> **Documento fuente**:
==============================
En estos días de triste verbena, propongo que nos detengamos un momento a pensar en la razón de los males que aquejan a nuestras democracias occidentales, más que en los males en sí mismos. Puede parecer, en este sentido, que no hay nada más alejado de nuestra cultura política que el sistema constitucional británico, y que no sería el mejor de los ejemplos. Y sin embargo, la lectura del libro “Un fracaso heroico. El Brexit y la política del dolor”, de Fintan O’Toole nos permite, a través del análisis de las similitudes, y también de las evidentes diferencias entre ambos países, trazar unos cuantos ejes por los cuales discurren los razonamientos de los ciudadanos británicos, españoles, y seguramente, de muchos otros países occidentales. El Brexit es, y al mismo tiempo no lo es, una boutade nacional que en el resto de Europa estamos replicando de manera diferente; pero las pulsiones son, de alguna manera, las mismas, y todas ellas vienen provocadas por las fracturas de unos relatos que en su momento dieron estabilidad al comportamiento de los electores.
==============================
(Registros extraídos)
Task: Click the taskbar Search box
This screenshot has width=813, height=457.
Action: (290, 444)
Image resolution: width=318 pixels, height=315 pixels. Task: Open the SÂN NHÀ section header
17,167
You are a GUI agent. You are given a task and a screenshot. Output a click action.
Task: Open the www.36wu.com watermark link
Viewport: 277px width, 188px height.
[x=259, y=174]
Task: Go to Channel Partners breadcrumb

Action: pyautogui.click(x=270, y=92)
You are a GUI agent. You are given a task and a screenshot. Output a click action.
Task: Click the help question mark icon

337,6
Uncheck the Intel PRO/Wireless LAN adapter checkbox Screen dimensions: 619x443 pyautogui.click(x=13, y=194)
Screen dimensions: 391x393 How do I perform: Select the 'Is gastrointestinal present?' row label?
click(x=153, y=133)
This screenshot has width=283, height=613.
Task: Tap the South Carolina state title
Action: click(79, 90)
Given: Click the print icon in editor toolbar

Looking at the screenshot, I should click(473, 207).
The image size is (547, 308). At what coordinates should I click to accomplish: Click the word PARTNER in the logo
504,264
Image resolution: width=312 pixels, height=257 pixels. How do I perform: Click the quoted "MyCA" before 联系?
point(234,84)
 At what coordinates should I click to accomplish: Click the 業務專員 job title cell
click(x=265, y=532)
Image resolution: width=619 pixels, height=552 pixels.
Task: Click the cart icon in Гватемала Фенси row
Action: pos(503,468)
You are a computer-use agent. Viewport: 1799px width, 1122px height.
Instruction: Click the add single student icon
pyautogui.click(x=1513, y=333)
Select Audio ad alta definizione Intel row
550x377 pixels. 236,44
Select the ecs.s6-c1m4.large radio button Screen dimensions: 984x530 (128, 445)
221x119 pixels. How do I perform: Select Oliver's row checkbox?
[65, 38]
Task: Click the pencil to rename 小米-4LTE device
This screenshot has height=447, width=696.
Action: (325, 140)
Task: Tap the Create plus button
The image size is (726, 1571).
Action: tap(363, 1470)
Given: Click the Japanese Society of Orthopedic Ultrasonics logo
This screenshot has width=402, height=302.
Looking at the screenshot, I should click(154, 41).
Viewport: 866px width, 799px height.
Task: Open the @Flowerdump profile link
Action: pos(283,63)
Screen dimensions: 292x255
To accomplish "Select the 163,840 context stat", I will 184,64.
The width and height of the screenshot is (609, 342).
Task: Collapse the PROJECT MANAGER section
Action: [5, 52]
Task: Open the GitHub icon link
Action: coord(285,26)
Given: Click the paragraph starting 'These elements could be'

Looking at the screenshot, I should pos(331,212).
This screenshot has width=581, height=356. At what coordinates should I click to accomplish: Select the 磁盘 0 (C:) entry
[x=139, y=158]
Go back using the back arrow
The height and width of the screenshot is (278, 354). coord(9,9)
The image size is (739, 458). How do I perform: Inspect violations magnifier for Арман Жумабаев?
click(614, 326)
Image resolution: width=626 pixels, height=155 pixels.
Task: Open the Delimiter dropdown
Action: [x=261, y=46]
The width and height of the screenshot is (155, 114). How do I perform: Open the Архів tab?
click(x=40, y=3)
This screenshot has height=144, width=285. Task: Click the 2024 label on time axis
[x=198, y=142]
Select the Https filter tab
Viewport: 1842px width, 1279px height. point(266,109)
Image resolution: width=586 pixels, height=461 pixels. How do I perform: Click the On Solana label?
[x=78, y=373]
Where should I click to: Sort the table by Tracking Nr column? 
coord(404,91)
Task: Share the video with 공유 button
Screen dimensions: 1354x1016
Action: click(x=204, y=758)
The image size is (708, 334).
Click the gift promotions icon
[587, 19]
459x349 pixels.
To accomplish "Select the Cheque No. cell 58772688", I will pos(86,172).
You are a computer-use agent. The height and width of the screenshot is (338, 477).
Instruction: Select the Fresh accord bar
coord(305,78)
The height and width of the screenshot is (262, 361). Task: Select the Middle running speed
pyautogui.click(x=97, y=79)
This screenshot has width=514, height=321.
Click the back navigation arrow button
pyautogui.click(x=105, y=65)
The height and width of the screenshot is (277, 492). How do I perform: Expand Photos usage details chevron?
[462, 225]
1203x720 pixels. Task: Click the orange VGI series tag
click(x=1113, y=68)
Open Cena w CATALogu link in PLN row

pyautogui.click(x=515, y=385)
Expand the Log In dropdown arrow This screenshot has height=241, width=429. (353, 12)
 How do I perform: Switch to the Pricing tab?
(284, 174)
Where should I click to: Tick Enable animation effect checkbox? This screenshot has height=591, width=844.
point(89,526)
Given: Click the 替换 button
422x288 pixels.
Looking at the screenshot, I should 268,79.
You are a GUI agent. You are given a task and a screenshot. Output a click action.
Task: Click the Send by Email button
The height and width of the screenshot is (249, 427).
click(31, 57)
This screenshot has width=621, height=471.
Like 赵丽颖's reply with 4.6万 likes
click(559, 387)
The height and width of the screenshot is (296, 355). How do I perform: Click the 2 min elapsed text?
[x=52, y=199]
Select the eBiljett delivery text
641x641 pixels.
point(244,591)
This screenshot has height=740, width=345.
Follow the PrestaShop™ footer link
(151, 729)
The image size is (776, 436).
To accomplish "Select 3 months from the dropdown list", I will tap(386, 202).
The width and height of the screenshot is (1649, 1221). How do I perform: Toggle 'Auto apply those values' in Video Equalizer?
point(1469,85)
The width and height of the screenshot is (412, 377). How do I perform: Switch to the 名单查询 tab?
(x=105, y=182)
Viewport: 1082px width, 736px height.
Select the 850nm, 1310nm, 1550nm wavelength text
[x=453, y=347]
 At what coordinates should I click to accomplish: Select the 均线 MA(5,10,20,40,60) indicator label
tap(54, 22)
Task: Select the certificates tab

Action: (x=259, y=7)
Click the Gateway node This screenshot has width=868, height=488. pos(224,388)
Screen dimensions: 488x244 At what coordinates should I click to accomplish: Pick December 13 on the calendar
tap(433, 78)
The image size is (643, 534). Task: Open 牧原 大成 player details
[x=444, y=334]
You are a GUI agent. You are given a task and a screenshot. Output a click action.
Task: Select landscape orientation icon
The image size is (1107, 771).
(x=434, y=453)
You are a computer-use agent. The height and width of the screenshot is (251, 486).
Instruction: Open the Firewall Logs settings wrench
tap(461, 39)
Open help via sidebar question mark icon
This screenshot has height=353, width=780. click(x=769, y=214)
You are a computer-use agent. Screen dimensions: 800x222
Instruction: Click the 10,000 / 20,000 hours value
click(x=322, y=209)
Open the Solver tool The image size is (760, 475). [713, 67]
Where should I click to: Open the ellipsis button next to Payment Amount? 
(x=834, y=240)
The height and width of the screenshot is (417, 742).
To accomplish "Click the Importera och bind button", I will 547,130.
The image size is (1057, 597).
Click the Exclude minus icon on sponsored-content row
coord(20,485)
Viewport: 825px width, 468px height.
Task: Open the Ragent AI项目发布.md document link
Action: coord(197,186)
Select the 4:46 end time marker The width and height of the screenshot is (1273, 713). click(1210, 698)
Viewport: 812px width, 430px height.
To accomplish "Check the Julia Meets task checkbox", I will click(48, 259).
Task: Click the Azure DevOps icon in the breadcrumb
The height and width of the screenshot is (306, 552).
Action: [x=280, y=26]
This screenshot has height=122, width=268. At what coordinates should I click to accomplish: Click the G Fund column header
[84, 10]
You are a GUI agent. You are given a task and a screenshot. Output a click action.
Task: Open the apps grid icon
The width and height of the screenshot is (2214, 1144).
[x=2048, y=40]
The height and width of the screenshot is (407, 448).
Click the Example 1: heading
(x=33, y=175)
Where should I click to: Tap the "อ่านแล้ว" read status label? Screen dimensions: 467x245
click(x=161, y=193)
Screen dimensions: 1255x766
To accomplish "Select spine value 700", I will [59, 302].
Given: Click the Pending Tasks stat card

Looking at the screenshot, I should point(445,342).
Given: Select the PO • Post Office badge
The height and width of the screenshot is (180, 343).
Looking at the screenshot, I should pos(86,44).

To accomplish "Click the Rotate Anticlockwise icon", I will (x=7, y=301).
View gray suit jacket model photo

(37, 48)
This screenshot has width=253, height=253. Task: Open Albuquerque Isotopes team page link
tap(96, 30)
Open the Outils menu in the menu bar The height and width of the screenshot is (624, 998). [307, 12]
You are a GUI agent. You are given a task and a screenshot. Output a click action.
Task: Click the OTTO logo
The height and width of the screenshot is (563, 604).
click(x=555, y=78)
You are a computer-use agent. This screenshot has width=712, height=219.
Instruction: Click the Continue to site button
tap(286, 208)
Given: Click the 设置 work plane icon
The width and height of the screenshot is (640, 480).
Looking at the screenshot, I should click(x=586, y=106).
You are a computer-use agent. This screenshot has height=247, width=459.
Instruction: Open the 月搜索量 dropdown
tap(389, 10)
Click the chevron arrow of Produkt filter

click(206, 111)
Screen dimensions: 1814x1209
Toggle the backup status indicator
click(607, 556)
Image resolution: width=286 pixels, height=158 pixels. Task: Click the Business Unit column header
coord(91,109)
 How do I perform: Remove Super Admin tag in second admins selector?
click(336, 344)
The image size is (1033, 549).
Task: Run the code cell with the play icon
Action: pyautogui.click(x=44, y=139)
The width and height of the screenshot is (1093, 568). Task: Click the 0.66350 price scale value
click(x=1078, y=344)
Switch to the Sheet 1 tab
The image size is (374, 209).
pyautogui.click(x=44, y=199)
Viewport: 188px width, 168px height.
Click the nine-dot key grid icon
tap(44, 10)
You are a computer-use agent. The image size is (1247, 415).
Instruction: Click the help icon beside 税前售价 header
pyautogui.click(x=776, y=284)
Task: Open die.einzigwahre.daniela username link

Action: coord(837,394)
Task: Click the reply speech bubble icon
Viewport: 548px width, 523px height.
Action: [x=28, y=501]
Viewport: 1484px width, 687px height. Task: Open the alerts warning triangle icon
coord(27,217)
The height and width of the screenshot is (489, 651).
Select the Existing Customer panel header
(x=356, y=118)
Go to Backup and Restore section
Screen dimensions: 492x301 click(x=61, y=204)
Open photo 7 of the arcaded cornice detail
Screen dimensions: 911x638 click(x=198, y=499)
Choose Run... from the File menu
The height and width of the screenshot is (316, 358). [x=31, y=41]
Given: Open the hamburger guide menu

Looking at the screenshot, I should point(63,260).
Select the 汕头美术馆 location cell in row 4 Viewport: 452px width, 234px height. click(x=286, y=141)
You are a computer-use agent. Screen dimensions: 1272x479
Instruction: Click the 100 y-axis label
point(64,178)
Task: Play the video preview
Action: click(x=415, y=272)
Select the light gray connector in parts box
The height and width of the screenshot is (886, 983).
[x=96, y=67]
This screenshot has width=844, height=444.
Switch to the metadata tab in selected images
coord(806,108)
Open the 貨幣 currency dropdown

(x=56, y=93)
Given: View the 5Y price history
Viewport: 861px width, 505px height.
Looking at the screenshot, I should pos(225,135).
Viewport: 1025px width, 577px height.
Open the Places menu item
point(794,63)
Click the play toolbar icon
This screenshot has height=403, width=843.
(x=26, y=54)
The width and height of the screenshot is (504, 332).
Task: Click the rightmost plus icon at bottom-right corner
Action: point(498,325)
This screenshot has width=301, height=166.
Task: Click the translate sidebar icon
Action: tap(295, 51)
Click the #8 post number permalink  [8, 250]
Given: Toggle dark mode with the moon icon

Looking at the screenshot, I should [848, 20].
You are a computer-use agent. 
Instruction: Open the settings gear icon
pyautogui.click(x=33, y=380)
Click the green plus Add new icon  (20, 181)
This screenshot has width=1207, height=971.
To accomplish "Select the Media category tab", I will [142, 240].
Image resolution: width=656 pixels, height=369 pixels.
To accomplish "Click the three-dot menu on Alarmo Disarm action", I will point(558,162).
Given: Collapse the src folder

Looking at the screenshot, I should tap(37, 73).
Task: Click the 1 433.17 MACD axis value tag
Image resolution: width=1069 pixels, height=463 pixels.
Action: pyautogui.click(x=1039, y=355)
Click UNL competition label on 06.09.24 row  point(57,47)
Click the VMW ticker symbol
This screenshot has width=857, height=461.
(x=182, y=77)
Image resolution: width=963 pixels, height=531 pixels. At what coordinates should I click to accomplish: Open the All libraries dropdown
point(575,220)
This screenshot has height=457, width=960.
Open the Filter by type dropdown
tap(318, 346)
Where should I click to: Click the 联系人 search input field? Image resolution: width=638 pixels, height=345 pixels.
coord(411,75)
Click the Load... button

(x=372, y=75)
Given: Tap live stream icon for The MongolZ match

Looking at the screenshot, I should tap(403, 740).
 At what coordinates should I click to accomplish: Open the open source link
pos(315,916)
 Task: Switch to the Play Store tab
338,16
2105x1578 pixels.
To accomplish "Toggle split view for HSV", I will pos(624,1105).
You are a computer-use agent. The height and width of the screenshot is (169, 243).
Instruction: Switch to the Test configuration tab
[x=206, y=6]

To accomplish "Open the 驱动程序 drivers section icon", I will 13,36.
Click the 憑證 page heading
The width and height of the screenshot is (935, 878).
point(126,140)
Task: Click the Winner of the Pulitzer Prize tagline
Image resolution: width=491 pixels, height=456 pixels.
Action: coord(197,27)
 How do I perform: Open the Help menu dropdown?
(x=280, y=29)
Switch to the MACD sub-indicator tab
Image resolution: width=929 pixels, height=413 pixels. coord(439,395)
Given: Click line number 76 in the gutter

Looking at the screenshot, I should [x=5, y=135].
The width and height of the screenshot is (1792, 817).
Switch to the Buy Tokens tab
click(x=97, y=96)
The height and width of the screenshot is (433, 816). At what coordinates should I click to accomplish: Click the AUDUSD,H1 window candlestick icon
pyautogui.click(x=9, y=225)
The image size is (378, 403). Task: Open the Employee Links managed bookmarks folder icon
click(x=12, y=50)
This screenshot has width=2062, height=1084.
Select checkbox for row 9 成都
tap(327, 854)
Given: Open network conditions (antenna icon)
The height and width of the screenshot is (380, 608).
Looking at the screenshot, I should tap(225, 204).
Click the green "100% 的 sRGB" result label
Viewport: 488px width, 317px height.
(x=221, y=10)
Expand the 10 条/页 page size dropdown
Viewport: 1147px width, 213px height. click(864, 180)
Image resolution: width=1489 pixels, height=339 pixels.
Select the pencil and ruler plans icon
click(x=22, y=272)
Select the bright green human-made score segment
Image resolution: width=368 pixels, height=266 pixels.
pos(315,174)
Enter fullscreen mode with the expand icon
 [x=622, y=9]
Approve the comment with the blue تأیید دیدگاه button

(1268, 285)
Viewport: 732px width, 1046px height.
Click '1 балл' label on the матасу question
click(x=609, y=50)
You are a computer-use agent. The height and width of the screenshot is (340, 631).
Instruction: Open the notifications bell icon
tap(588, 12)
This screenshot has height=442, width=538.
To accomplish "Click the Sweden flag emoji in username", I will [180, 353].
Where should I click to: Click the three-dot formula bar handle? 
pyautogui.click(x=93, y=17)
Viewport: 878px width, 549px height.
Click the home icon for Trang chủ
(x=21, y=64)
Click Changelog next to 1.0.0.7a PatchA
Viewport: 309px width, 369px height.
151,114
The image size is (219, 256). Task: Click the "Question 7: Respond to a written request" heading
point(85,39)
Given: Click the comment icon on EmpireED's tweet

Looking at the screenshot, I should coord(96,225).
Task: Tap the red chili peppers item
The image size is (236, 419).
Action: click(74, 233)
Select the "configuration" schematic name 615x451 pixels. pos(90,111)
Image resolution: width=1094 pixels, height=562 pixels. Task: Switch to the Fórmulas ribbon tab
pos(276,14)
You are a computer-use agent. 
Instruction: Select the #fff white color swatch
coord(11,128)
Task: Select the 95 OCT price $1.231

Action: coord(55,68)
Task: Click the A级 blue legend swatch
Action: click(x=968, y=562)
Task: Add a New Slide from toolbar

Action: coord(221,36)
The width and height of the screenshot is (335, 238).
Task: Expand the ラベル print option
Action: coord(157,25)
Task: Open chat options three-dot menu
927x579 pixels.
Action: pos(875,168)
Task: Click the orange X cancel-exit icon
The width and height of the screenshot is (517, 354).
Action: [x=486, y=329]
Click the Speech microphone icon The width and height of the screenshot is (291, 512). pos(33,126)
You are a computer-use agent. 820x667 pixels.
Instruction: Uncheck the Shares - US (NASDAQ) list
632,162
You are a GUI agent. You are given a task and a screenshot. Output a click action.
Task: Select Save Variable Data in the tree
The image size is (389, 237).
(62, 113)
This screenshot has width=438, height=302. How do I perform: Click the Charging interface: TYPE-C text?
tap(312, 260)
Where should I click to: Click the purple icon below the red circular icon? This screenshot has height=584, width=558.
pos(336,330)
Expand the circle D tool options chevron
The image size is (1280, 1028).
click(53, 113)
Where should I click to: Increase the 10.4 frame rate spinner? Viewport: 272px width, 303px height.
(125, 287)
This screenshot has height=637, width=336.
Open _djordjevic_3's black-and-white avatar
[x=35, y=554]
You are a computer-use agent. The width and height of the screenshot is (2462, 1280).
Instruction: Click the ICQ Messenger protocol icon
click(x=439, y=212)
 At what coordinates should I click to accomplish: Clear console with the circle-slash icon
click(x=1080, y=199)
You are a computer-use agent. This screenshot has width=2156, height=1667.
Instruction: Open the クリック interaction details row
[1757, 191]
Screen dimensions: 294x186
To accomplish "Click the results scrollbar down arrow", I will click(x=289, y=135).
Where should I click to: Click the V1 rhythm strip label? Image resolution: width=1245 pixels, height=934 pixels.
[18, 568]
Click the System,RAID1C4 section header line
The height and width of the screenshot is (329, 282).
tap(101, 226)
==============================
Traduce al inglés esta oración del documento fuente sobre el Brexit: "Puede parecer, en este sentido, que no hay nada más alejado de nuestra cultura política que el sistema constitucional británico, y que no sería el mejor de los ejemplos."

It may seem, in this sense, that nothing is further removed from our political culture than the British constitutional system, and that it would not be the best of examples.